Aux termes de l’article 38 de la loi du 5 mars 2007 instituant le droit au logement opposable et portant diverses mesures en faveur de la cohésion sociale, dans sa rédaction résultant de la loi du 27 juillet 2023 visant à protéger les logements contre l’occupation illicite : « En cas d’introduction et de maintien dans le domicile d’autrui, qu’il s’agisse ou non de sa résidence principale ou dans un local à usage d’habitation, à l’aide de manœuvres, menaces, voies de fait ou de contrainte, la personne dont le domicile est ainsi occupé, toute personne agissant dans l’intérêt et pour le compte de celle-ci ou le propriétaire du local occupé peut demander au représentant de l’Etat dans le département de mettre en demeure l’occupant de quitter les lieux, après avoir déposé plainte, fait la preuve que le logement constitue son domicile ou sa propriété et fait constater l’occupation illicite par un officier de police judiciaire, par le maire ou par un commissaire de justice. / (…) / La décision de mise en demeure est prise, après considération de la situation personnelle et familiale de l’occupant, par le représentant de l’Etat dans le département dans un délai de quarante-huit heures à compter de la réception de la demande. Seule la méconnaissance des conditions prévues au premier alinéa ou l’existence d’un motif impérieux d’intérêt général peuvent amener le représentant de l’Etat dans le département à ne pas engager la mise en demeure. En cas de refus, les motifs de la décision sont, le cas échéant, communiqués sans délai au demandeur. / La mise en demeure est assortie d’un délai d’exécution qui ne peut être inférieur à vingt-quatre heures. Lorsque le local occupé ne constitue pas le domicile du demandeur, ce délai est porté à sept jours et l’introduction d’une requête en référé sur le fondement des articles L. 521-1 à L. 521-3 du code de justice administrative suspend l’exécution de la décision du représentant de l’Etat. Elle est notifiée aux occupants et publiée sous forme d’affichage en mairie et sur les lieux. Le cas échéant, elle est notifiée à l’auteur de la demande. / Lorsque la mise en demeure de quitter les lieux n’a pas été suivie d’effet dans le délai fixé, le représentant de l’Etat dans le département doit procéder sans délai à l’évacuation forcée du logement, sauf opposition de l’auteur de la demande dans le délai fixé pour l’exécution de la mise en demeure ».

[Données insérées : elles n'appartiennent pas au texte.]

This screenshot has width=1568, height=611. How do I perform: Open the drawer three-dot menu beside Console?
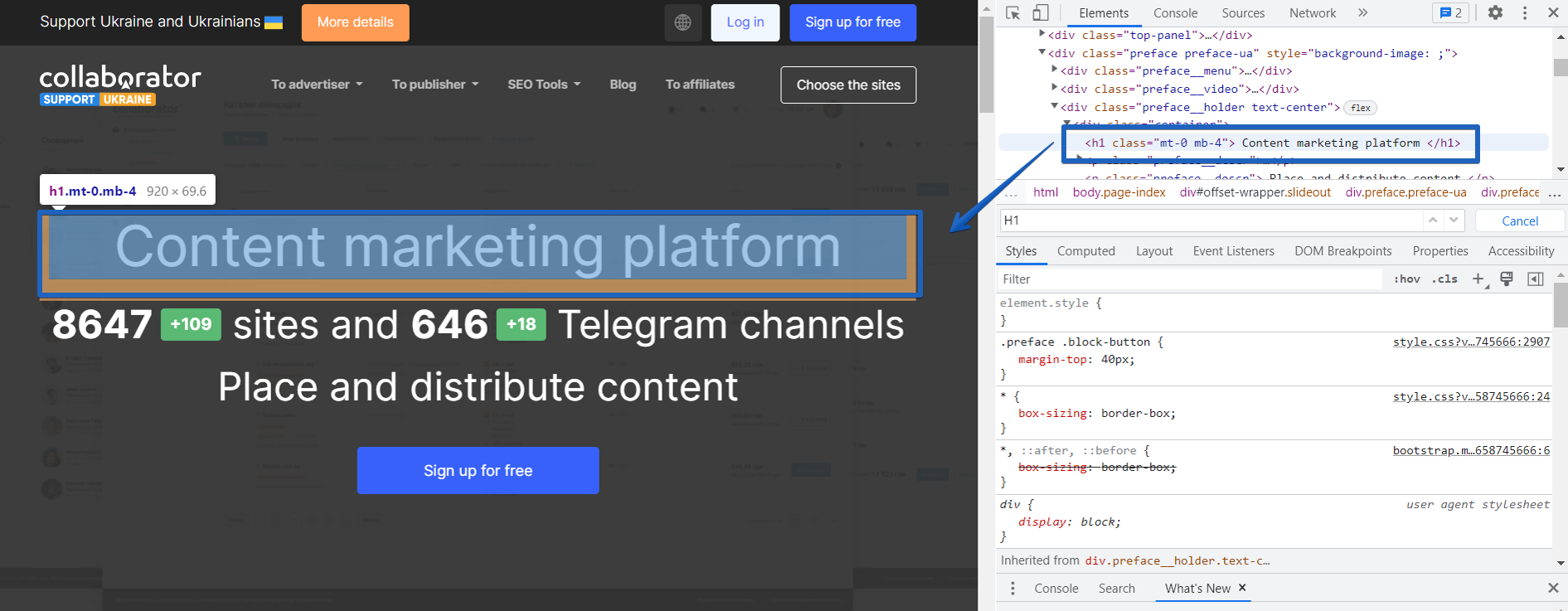coord(1012,588)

Par une décision QPC n° 2023-1038 du 24 mars 2023, le Conseil constitutionnel a déclaré conforme à la Constitution les dispositions de l’article 38 de la loi du 5 mars 2007 dans sa rédaction résultant de la loi n° 2020-1525 du 7 décembre 2020 d’accélération et de simplification de l’action publique, sous la réserve énoncée à son paragraphe 12 aux termes de laquelle : « ces dispositions prévoient que le préfet peut ne pas engager de mise en demeure dans le cas où existe, pour cela, un motif impérieux d’intérêt général. Toutefois, elles ne sauraient, sans porter une atteinte disproportionnée au droit au respect de la vie privée et au principe de l’inviolabilité du domicile, être interprétées comme autorisant le préfet à procéder à la mise en demeure sans prendre en compte la situation personnelle ou familiale de l’occupant dont l’évacuation est demandée ».

En l’état de l’instruction, aucun des moyens susvisés invoqués par la requérante n’est de nature à faire naître un doute sérieux quant à la légalité de la décision attaquée.

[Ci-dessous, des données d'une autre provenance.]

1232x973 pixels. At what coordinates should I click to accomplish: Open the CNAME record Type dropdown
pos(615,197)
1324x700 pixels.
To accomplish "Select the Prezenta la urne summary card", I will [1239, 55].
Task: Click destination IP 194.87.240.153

Il résulte de ce qui précède que le surplus des conclusions de la requête de Mme B... doit être rejeté sans qu’il soit besoin de se prononcer sur l’urgence.

O R D O N N E :

Article 1er : Mme B... est provisoirement admise au bénéfice de l’aide juridictionnelle.

Article 2 : Le surplus des conclusions de la requête est rejeté.

Article 3 : La présente ordonnance sera notifiée à Mme B..., à la préfète du Rhône et à la société Jembruxalor.

Fait à Lyon, le 30 mars 2026




Le juge des référés,




R. Reymond-Kellal




La République mande et ordonne à la préfète du Rhône en ce qui la concerne ou à tous commissaires de justice à ce requis en ce qui concerne les voies de droit commun contre les parties privées, de pourvoir à l’exécution de la présente décision.